Of course, the obvious flip-side is that while one-third of billionaires hold no degree, two-thirds of billionaires do hold a degree. Obviously the best path toward being a billionaire is to finish college with a degree in something!
But the traditional college path in life has been criticized a lot recently, and perhaps rightly so. Costs continue to get higher — my own alma mater increased tuition by approximately 50% since I graduated, with only about half of that accounted for by inflation — and opportunities for success without a degree seem ever more abundant. Going into business for yourself on the internet, with minimal cost and no formal prerequisites, is a very real option today that was harder ten years ago, and much harder twenty years ago. And if you want the education that ostensibly goes along with obtaining a degree, there are numerous free and low-cost options for self-study that exist today. (Along with some options that have existed for centuries…)
Still, presenting the notion of dropping out of college as a path toward success seems dubious. Rather than asking, what percentage of billionaires are college dropouts, maybe we should ask, what percentage of college dropouts are billionaires? I haven’t yet found statistics on that, but Wikipedia has a nice overview of high school dropouts, suggesting that
- high school dropouts are more likely to be unemployed than high school graduates
- lifetime earnings of dropouts are on average $260,000 USD less than graduates
- two-thirds of U.S. prison inmates are high school dropouts
- a third of high school dropouts live in areas of poverty
- high school dropouts have a shorter average life expectancy than graduates
And just as with college dropouts, there are counterexamples of successful high school dropouts, prominently including Walt Disney.
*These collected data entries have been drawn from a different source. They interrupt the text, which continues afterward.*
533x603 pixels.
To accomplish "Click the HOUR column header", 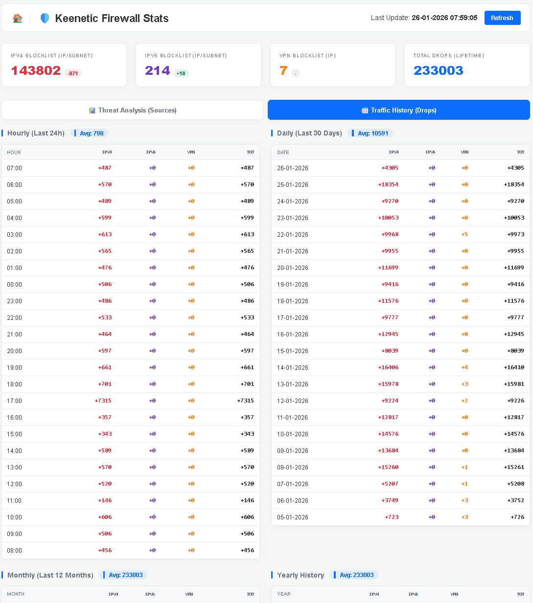I will (x=14, y=152).
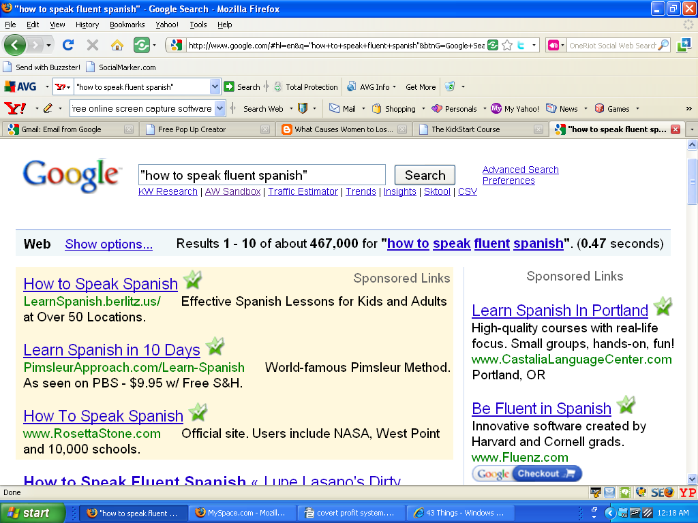The image size is (698, 523).
Task: Click the Google Search button
Action: coord(425,175)
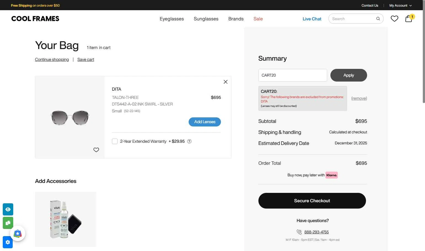Open the blue gear settings widget

(8, 242)
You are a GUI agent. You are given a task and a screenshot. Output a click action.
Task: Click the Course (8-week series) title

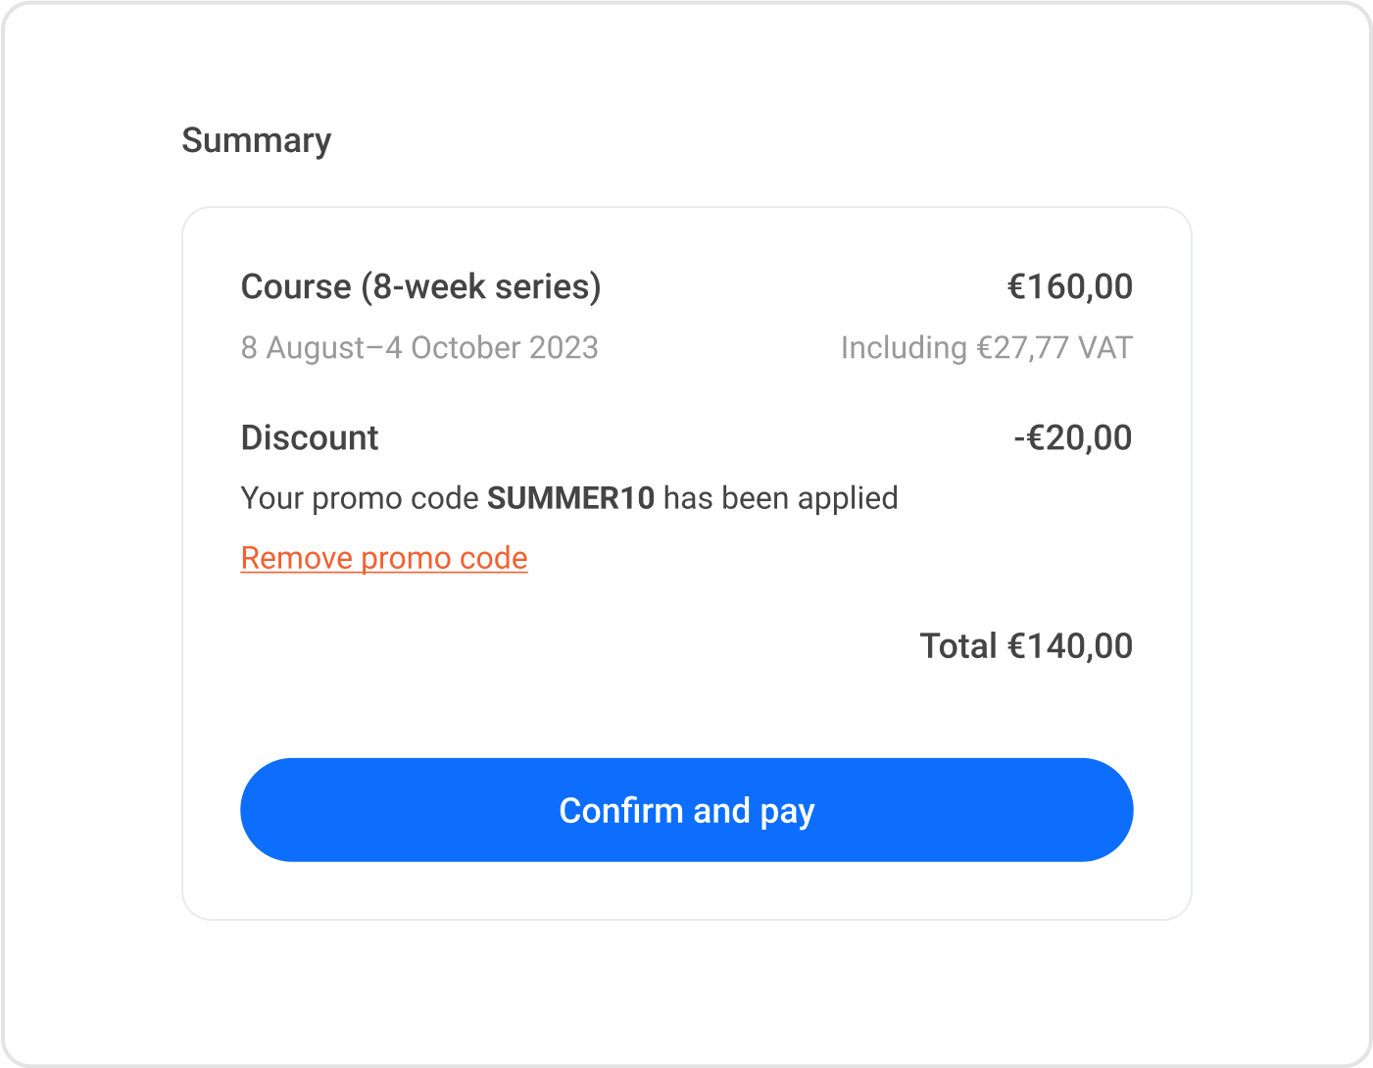(x=421, y=286)
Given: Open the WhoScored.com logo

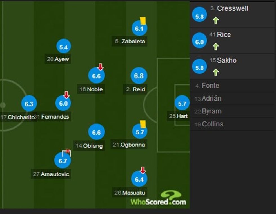Looking at the screenshot, I should (x=158, y=198).
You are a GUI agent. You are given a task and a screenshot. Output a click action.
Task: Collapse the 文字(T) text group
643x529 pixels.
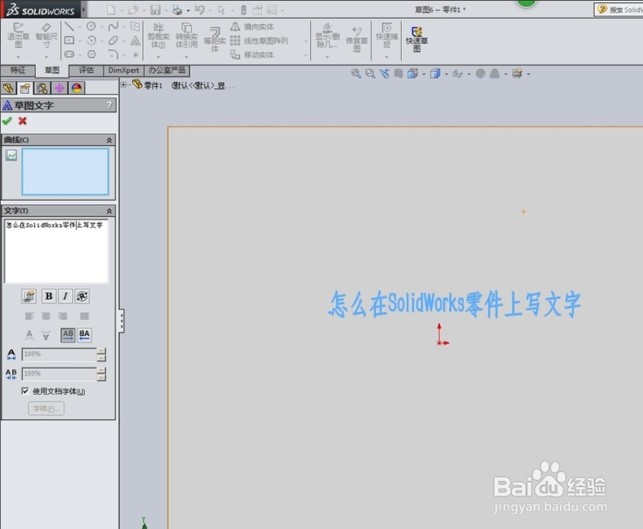click(x=108, y=211)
Statistical data pertaining to high school dropouts does not necessarily apply to college dropouts, but I suspect that the general message carries over: dropping out of school per se does not lead to success, neither for a 17-year-old high school student nor for an 18-year-old college student. What can lead a dropout to success, though, is doing something else productive with their time. And the same goes for graduates, who could easily choose to live a life of unproductive sloth after they finish school.